第三方面,本发明提供了一种利用如第二方面任一所述构建方法得到的基于圆锥铁线莲异戊烯基转移酶PT1基因的过表达拟南芥株系。
本发明相对于现有技术而言,具有以下有益效果:
本发明采用模式植物拟南芥,通过构建植物PT1基因过表达载体及转基因操作,获得拟南芥转PT1基因的阳性株系。本发明证实转基因拟南芥株系的植物形态具有叶片表面多腺毛、叶片颜色深的特点。在受到紫外胁迫后,转基因型拟南芥叶片中O2 -生成速率和H2O2含量增加均显著低于野生型拟南芥,叶片中 MDA含量增加显著低于野生型拟南芥叶片,叶片电导率的增加显著低于野生型拟南芥叶片。在受到极限紫外胁迫后,转基因型拟南芥的存活率显著高于野生型拟南芥。由此可以看出,本发明提供的转基因型拟南芥较野生型拟南芥对紫外胁迫表现出更强的抗性,该圆锥铁线莲异戊烯基转移酶基因PT1可以作为培育抗紫外胁迫植物的基因资源。本发明对植物中同源基因功能的阐述以及通过基因工程选育抗紫外胁迫品种具有重要的意义。
附图说明
图1为采用RT-PCR试验检测PT1的基因的表达,其中,1-6号为转基因型拟南芥植物,7号为ddH2O阴性对照,8号为重组质粒-阳性对照。
具体实施方式
下面结合附图和具体实施方式对本发明做进一步阐述和说明。本发明中各个实施方式的技术特征在没有相互冲突的前提下,均可进行相应组合。
本发明提供了一种圆锥铁线莲异戊烯基转移酶PT1基因的应用,其中,圆锥铁线莲异戊烯基转移酶PT1基因的核苷酸序列如SEQ ID NO.1所示,通过将该基因的表达载体转化到野生型拟南芥植物中进行过表达,从而改变植物形态特征和/或提高植物抗紫外胁迫。
本发明将所构建的表达载体转化到野生型拟南芥植物,得到转基因拟南芥植物,并进一步对转基因拟南芥植物表型、生理参数进行了研究。这里的转基因拟南芥植物指的是将该基因的表达载体转化到野生型拟南芥植物中进行过表达所得植物,下面为了方便表述,转基因拟南芥植物、转基因型拟南芥植物和过表达拟南芥株系均为相同指代含义。
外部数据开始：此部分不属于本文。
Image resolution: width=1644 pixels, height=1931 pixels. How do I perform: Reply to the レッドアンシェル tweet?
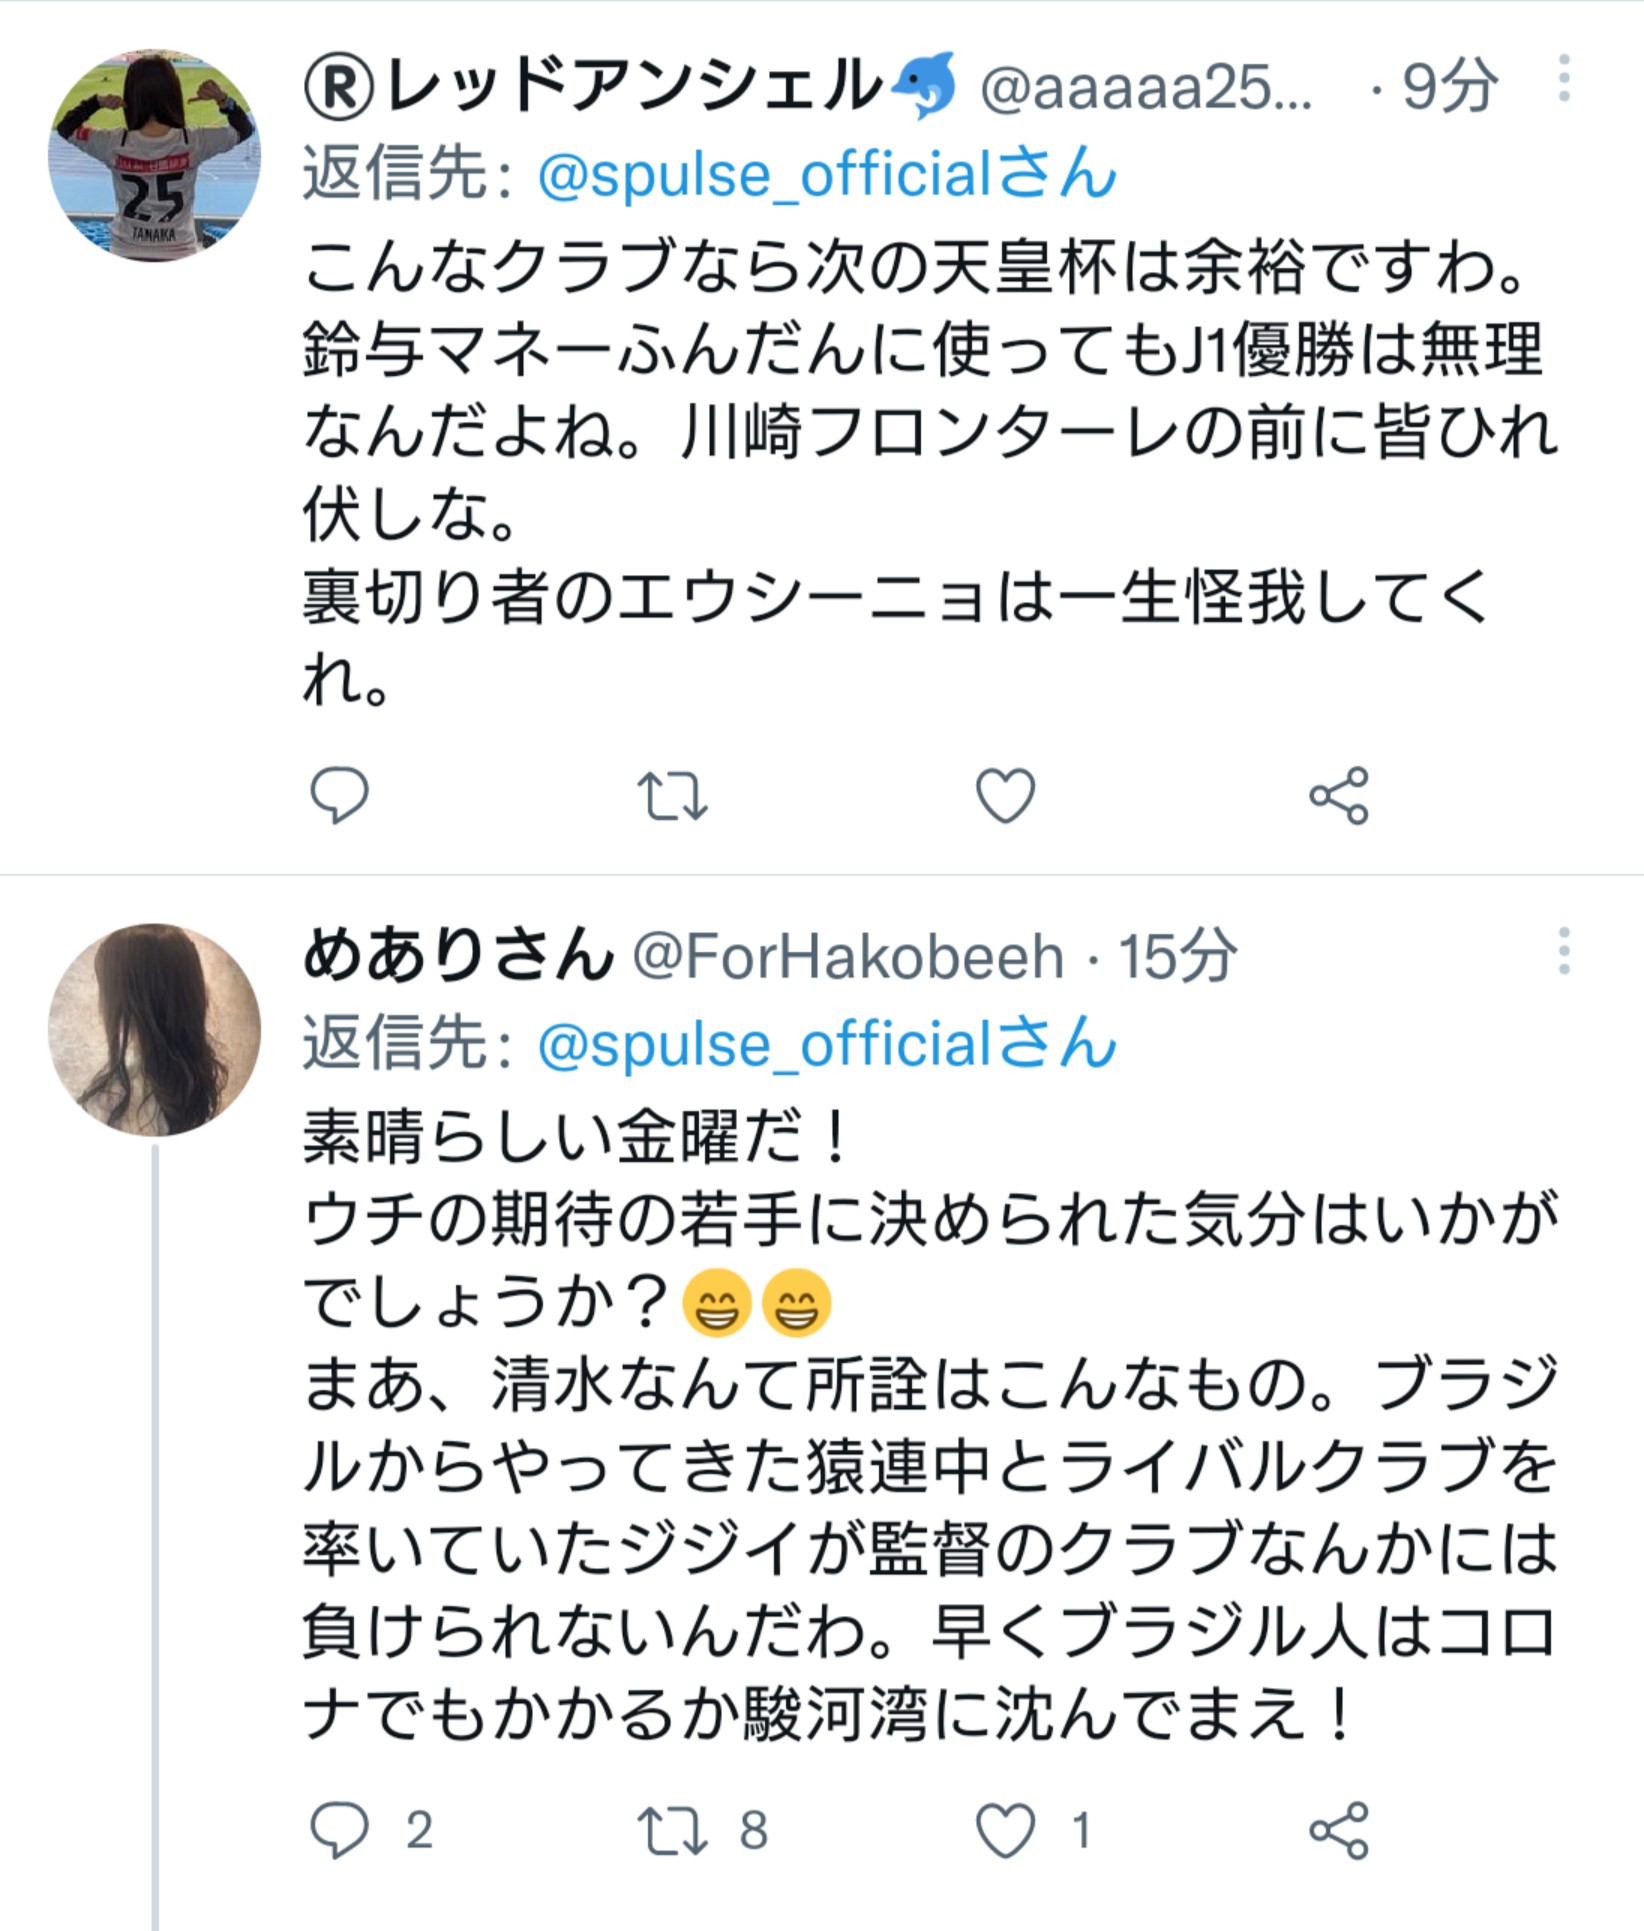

本发明对比研究了转基因拟南芥植物叶片与野生型拟南芥植物叶片的表面特征,发现转基因植株具有叶片表面多腺毛、叶片颜色深的特点。
同时,本发明研究对比发现,在受到紫外胁迫后,转基因型拟南芥叶片中 O2 -生成速率和H2O2含量增加均显著低于野生型拟南芥;转基因型拟南芥叶片中丙二醛(MDA)含量增加显著低于野生型拟南芥叶片;转基因型拟南芥叶片电导率的增加显著低于野生型拟南芥叶片。在受到极限紫外胁迫后,转基因型拟南芥的存活率显著高于野生型拟南芥。
此外,本发明研究证实,转基因型拟南芥较野生型拟南芥对紫外胁迫表现出更强的抗性。圆锥铁线莲异戊烯基转移酶PT1基因能作为培育强抗紫外胁迫植物的基因资源。
本发明提供了一种基于圆锥铁线莲异戊烯基转移酶PT1基因的过表达拟南芥株系的构建方法的优选方式,具体如下:
S1:获得PT1基因CDS片段:利用Trizol法提取圆锥铁线莲RNA,反转录获得cDNA,利用高保真酶从cDNA模板中扩增PT1基因序列(SEQ ID NO.1)。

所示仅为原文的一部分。